In an innovative move, Gibraltar-based PartyGaming, one of the world's leading online gambling companies and operator of PartyPoker.com, established an online tournament called "PartyPoker Million" (PPM). Then, in promotion of the Internet site and the (frequent) online events, PartyPoker.com sponsored a cruise on which a live tournament would be played. PartyGaming chartered a Holland America line cruise ship and left from San Diego for the beaches along the Mexican Coast. The event was highly successful. Kathy Liebert became the first female poker player to win a $1 million prize. The cruises led to PPM II, PPM III and so on. As of 2008, PPM VI launched in the Mediterranean, going from Italy, to Greece and Turkey. In its second year, the Partypoker Million tournament became an integral part of the World Poker Tour, where it has resided ever since.

UltimateBet, another large and well-know online poker room, also started a live tournament in 2002 called the Aruba Classic. By linking up with the travel channel, the promoters were able to combine tropical paradise and poker in a way that caught on both with the television audience and also with the World Poker Tour, which put the Aruba Classic on its annual schedule. In its sixth year (fall of 2007). 548 players spent a week in Aruba contesting a prize pool of nearly $3 million.

PokerStars.net, a prominent online poker site that can boast the endorsement of many top-ranked poker professionals, also established a tournament in a sunny climate for the world's leading competitors. The Caribbean Poker Adventure was started in 2004 at the Atlantis Resort and Casino on Paradise Island, Bahamas. The 2008 event was completed in early January. The victor was French player Bertrand "ElkY" Grospellier, who won $2,000,000 from a field of 1136.

Return to the Cash Game

As a result of all this growth in the supply of poker tournament entertainment, an active poker-playing professional can spend just about every day somewhere on the globe at a green felt table.

Not surprisingly, travel-weary professionals who have already taken in a few million dollars in winnings are not always motivated to run off to another exotic location to play cards in a windowless room. But just as the ranks of the fans have increased, so also has the pool of would-be winners. Unlike the "old days," in which the number of professionals may have numbered less than two dozen, now many hundreds - indeed thousands - of ambitious players are seeking to cut their teeth at a televised poker tournament table.
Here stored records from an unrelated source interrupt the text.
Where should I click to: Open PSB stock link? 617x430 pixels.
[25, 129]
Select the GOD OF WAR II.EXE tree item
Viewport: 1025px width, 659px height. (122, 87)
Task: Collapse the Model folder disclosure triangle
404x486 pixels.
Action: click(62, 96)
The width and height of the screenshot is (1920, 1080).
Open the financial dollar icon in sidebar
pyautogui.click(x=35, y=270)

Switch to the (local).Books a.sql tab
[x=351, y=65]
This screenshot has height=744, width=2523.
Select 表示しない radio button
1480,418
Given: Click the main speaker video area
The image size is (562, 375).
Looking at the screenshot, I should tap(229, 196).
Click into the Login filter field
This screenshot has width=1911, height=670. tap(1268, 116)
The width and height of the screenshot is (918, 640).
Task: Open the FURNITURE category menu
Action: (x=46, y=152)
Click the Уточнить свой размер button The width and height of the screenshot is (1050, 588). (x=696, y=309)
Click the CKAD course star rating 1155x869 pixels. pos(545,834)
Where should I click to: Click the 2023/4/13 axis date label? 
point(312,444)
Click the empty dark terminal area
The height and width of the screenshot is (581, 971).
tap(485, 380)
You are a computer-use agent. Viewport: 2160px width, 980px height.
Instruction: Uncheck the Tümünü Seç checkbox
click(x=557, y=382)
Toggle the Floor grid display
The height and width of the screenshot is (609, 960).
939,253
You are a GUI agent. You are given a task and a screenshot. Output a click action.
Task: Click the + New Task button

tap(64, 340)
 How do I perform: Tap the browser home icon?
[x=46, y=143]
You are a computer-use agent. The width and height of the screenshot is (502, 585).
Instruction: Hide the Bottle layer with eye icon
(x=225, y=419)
Industry promoters encourage and even sponsor many of these players, especially those who are energetic and ambitious and perfectly willing to engage in showmanship and marketing almost around the clock.

Many of the "old guard" and quite a few of the newcomers have retreated back to the elegant poker rooms of Las Vegas, Los Angeles and Atlantic City, to play "cash games" once again. Unlike the days of the rounders, these cash games can be extremely high-stake games and thrilling in their own right. In 2006, Phil Ivey, a respected professional, won over $16 million from Texas mogul Andy Beal in a three-day heads-up cash game. Many casinos, like the Bellagio, for example, have regular schedules of important cash games. Anyone with the chips can join, including the casual Las Vegas vacationer, if he or she is so inclined.

Many professionals also find themselves making the rounds at the online poker tables.

Individuality

Throughout this checkered history of professional poker, the principal of individuality has been preserved. Unlike sports like golf and tennis, in which "professional status" is an important formality, poker lets this be self-defining. If a person has to work another job to sustain his poker playing, then he's not a pro. If he can quit his job and play poker as much as he wants in order to pay the bills, then he is a pro. Even though the corrupting influence of television may incite some players to "showboat" with temper and bratty antics, their colleagues are reasonably tolerant of their non-conformist looks and behavior. It is a matter of personal freedom. People are allowed to be whoever they wish to be, for so long as they don't cheat.